I'm using the Zarith library to do arbitrary-precision rational arithmetic. Suppose I have a rational number q
of type Q.t
that is the ratio of two big integers (Q
is Zarith's arbitrary-precision rational number module). Sometimes, I would like to print this number as a floating point number for readability, and sometimes I need to convert this number floating-point for later non-arbitrary-precision calculations. Is there a way to convert q
to a floating-point number up to a certain level of precision?
The way I am converting q
to floating-point now has no guarantees, and can create undefined floating-point numbers (Z
is the arbitrary-precision integer module):
let to_float q =
let n, d = num q, den q in
(* check if d is zero and raise an error if it is *)
let nf, df = Z.to_float n, Z.to_float d in
nf /. df
Is there a better way to handle this, where I can obtain a floating-point that most accurately approximates any q
?
Edit
I quickly wrote up Mark Dickinson's answer in OCaml, if anyone is interested. It can probably (definitely) be improved and cleaned up. I'll edit if I do so or if anyone has any advice for improvements. But for now this has solved my problem!
let to_float q =
let n, d = num q, den q in
let n_sign = Z.sign n in
let d_sign = Z.sign d in (* always >= 0 *)

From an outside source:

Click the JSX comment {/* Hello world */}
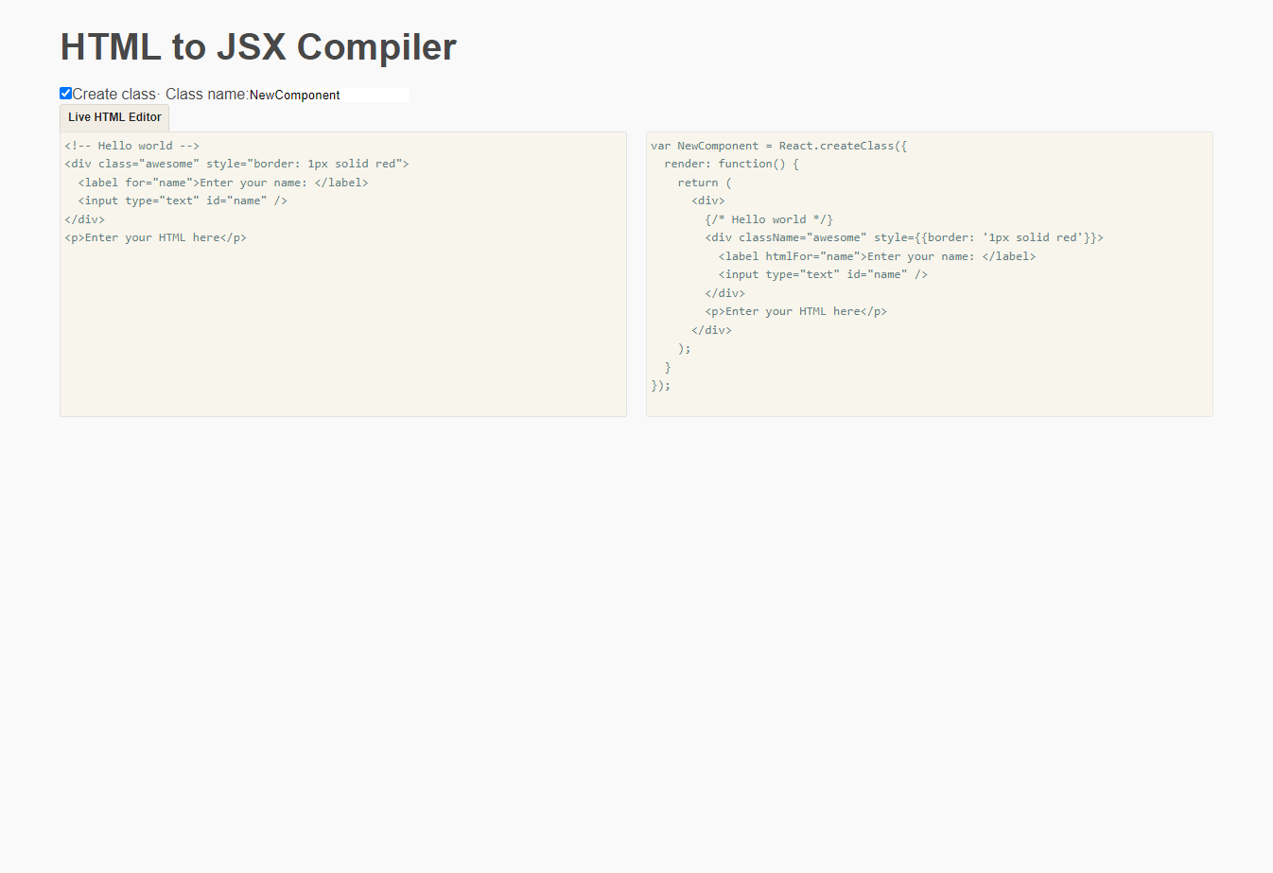Screen dimensions: 1273x873 coord(769,219)
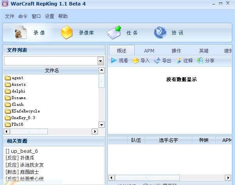The width and height of the screenshot is (235, 185).
Task: Select the delphi folder
Action: pyautogui.click(x=18, y=91)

if d_sign = 0 then raise Division_by_zero;
let n = Z.abs n in
if n_sign = 0 then 0. else
let shift = (Z.numbits n) - (Z.numbits d) - 55 in
let is_subnormal = shift < -1076 in
let shift = if is_subnormal then -1076 else shift in
let d = if shift >= 0 then Z.shift_left d shift else d in
let n = if shift < 0 then Z.shift_left n (-shift)
else n in
let quotient, remainder = Z.div_rem n d in
let quotient = if (Z.compare remainder (Z.zero)) = 0 && Z.is_even quotient then
Z.add Z.one quotient else quotient in
let quotient = if not is_subnormal then quotient else
let round_select = Z.to_int @@ Z.rem quotient @@ Z.of_int 8 in
Z.add quotient [|Z.zero;Z.minus_one;Z.of_int (-2);Z.one;Z.zero
;Z.minus_one;Z.of_int 2;Z.one|].(round_select)
in
let unsigned_res = ldexp (Z.to_float quotient) shift in
if n_sign = 1 then unsigned_res else -.unsigned_res
I'll look into writing an interface for GMP's mpq_get_d
function later, but I'm not entirely sure how to do that. The only way I see how to do that is to convert q : Q.t
to a string and pass that to:
int mpq_set_str (mpq_t rop, const char *str, int base)
Does anyone know how to then pass rop
to mpq_get_d
in OCaml or have a reference that describes how to do this? I looked through chapter 19 of RWO and didn't see a situation like this.